Session["AddressID"] = Request.Form["InsertAddress"];
Session["PropertyID"] = Request.Form["PropertyID"];
Session["URLID"]= Request.Form["URL"];
Session["CatID"] = Request.Form["Category"];
Session["CountryID"] = Request.Form["Country"];
Session["CityID"] = Request.Form["City"];
Session["TitleID"] = strTitle;
Session["MetaDescriptionID"] = strDescription;
Session["BodyTextID"] = Request.Form["InsertAddress"] + " " + strText;
Session["KeywordsID"] = strKeyWords;

Error message is:

Compiler Error Message: CS1010: Newline in constant

Source Error:

Line 26: //return our cleaned string
Line 27: return strTextBuilder.ToString();
Line 28: }
Line 29:
Line 30: private string Replacer(Match m)
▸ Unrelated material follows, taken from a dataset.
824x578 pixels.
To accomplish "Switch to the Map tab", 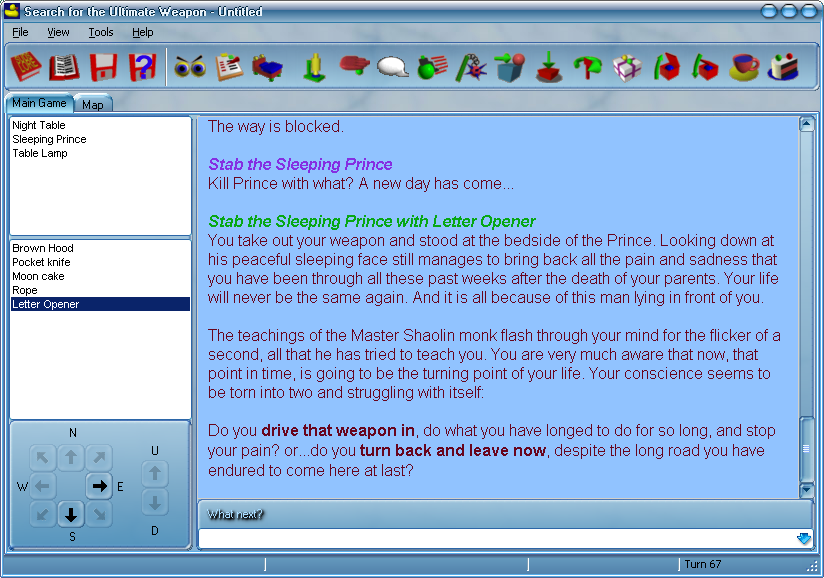I will point(93,104).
Source File: C:\**.aspx Line: 28

}
</script>

Thanks
George

dfiala13

Well, you have methods nested in your page load event handler method. methods call other methods.
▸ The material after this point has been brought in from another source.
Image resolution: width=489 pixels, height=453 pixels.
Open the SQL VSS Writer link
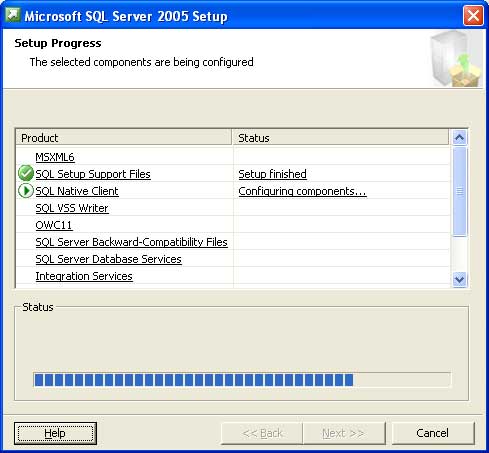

let's see if we can clean this up...

<script runat="server">
string strTitle, strDescription, strText, strKeyWords;

void Page_Load(Object Src, EventArgs E)
{
Session["AddressID"] = Request.Form["InsertAddress"];
Session["PropertyID"] = Request.Form["PropertyID"];
Session["URLID"]= Request.Form["URL"];
Session["CatID"] = Request.Form["Category"];
Session["CountryID"] = Request.Form["Country"];
Session["CityID"] = Request.Form["City"];
Session["TitleID"] = strTitle;
Session["MetaDescriptionID"] = strDescription;
Session["BodyTextID"] = Request.Form["InsertAddress"] + " " + strText;
Session["KeywordsID"] = strKeyWords;

string htmlData=Request.Form["HtmlData"];
strTitle=Regex.Match(htmlData, @"(?<=<title>).*?(?=</title>)", RegexOptions.IgnoreCase|RegexOptions.ExplicitCapture).Value; // Find title and keep text then remove tags
strDescription=Regex.Match(htmlData, @"(?<=<META\s+name=""description""\s+content="").*?(?=""\s*?>)|(?<=<META\s+name=""description""\s+content="").*?(?=""\s*?/>)|(?<=content="").*?(?=name=""Description""/>)|(?<=content="").*?(?=name=""Description"">)", RegexOptions.IgnoreCase|RegexOptions.ExplicitCapture).Value; // Find Description then keep text
strKeyWords=Regex.Match(htmlData, @"(?<=<META\s+name=""keywords""\s+content="").*?(?=""\s*?>)|(?<=<META\s+name=""keywords""\s+content="").*?(?=""\s*?/>)|(?<=content="").*?(?=name=""keywords""/>)|(?<=content="").*?(?=name=""keywords"">)", RegexOptions.IgnoreCase|RegexOptions.ExplicitCapture).Value; // Find Keywords then keep text

htmlData = CleanPage(htmlData);

}

string CleanPage(string htmlData)
{
StringBuilder strTextBuilder=new StringBuilder();
MatchEvaluator ev = new MatchEvaluator(Replacer);

//remove script tags including contents
htmlData = Regex.Replace(htmlData, @"<script.*?</script>", ev, RegexOptions.IgnoreCase|RegexOptions.Singleline);

//remove reminaing tags, leaving contents
foreach (Match match in Regex.Matches(htmlData, @">(?:(?<c>[^<]+))", RegexOptions.IgnoreCase|RegexOptions.Singleline))
strTextBuilder.Append(match.Value.Substring(1).Trim());

//return our cleaned string
return strTextBuilder.ToString();
}

private string Replacer(Match m)
{
//do soemthing fancier or fo rnow just return an empty string
return "";
}

Tourist_Search

ASKER

Hi

Still receive same error message.

Compiler Error Message: CS1010: Newline in constant

Source Error:

Line 43: //return our cleaned string
Line 44: return strTextBuilder.ToString();
Line 45: }
Line 46:
Line 47: private string Replacer(Match m)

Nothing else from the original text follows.